» Provided text
I am quite new to nympy and I am trying to read a tab(\t) delimited text file into an numpy array matrix using the following code:
train_data = np.genfromtxt('training.txt', dtype=None, delimiter='\t')
File contents:
38 Private 215646 HS-grad 9 Divorced Handlers-cleaners Not-in-family White Male 0 0 40 United-States <=50K
53 Private 234721 11th 7 Married-civ-spouse Handlers-cleaners Husband Black Male 0 0 40 United-States <=50K
30 State-gov 141297 Bachelors 13 Married-civ-spouse Prof-specialty Husband Asian-Pac-Islander Male 0 0 40 India >50K
what I expect is a 2-D array matrix of shape (3, 15)
but with my above code I only get a single row array of shape (3,)
I am not sure why those fifteen fields of each row are not assigned a column each.
I also tried using numpy's loadtxt() but it could not handle type conversions on my data i.e even though I gave dtype=None it tried to convert the strings to default float type and failed at it.
Tried code:
train_data = np.loadtxt('try.txt', dtype=None, delimiter='\t')
Error:
ValueError: could not convert string to float: State-gov
Any pointers?
Thanks

» Recorded information
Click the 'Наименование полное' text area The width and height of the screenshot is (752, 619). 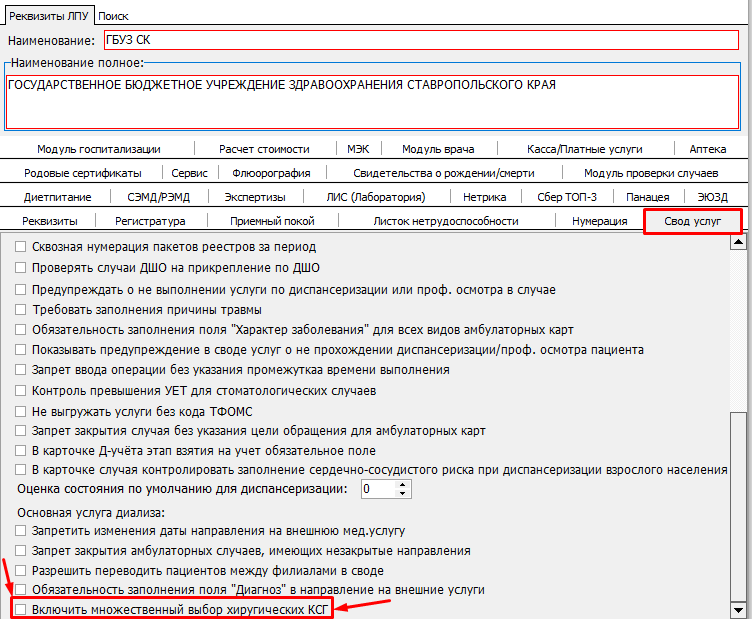pos(375,100)
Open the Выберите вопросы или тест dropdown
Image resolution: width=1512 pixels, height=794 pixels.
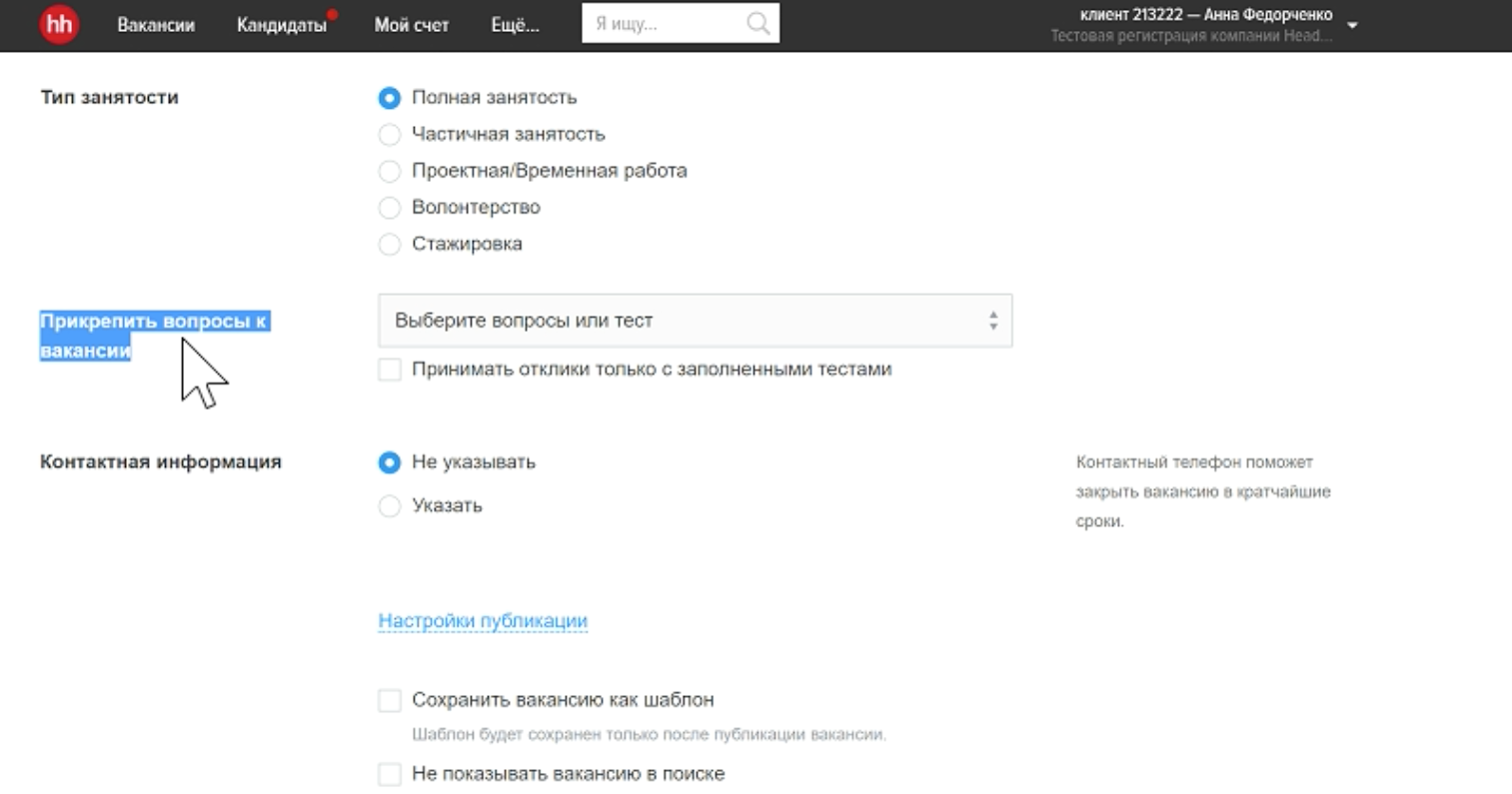[x=694, y=321]
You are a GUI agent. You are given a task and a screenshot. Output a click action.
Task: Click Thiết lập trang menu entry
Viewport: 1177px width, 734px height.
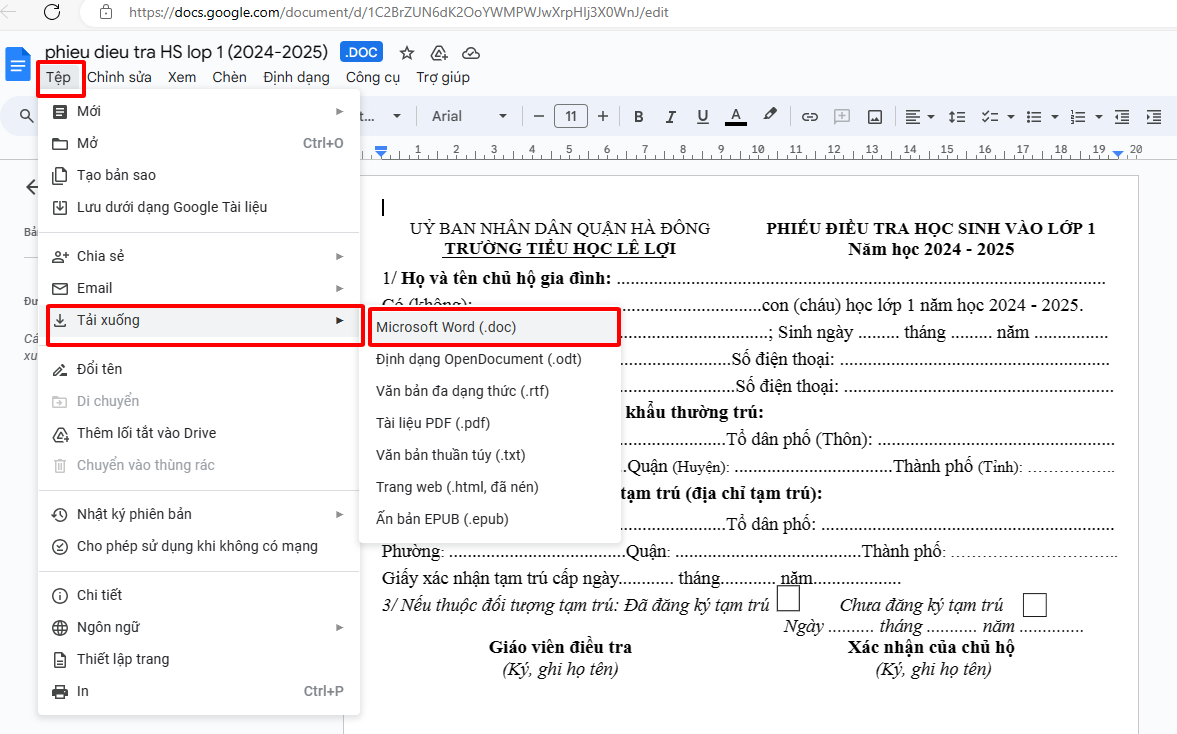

» What to do
Reproduce the numpy question text between "I am quite new" and "shape (3, 15)", inclusive, renaming "Handlers-cleaners" to "Craft-repair" at each occurrence.

» Result of the exercise
I am quite new to nympy and I am trying to read a tab(\t) delimited text file into an numpy array matrix using the following code:
train_data = np.genfromtxt('training.txt', dtype=None, delimiter='\t')
File contents:
38 Private 215646 HS-grad 9 Divorced Craft-repair Not-in-family White Male 0 0 40 United-States <=50K
53 Private 234721 11th 7 Married-civ-spouse Craft-repair Husband Black Male 0 0 40 United-States <=50K
30 State-gov 141297 Bachelors 13 Married-civ-spouse Prof-specialty Husband Asian-Pac-Islander Male 0 0 40 India >50K
what I expect is a 2-D array matrix of shape (3, 15)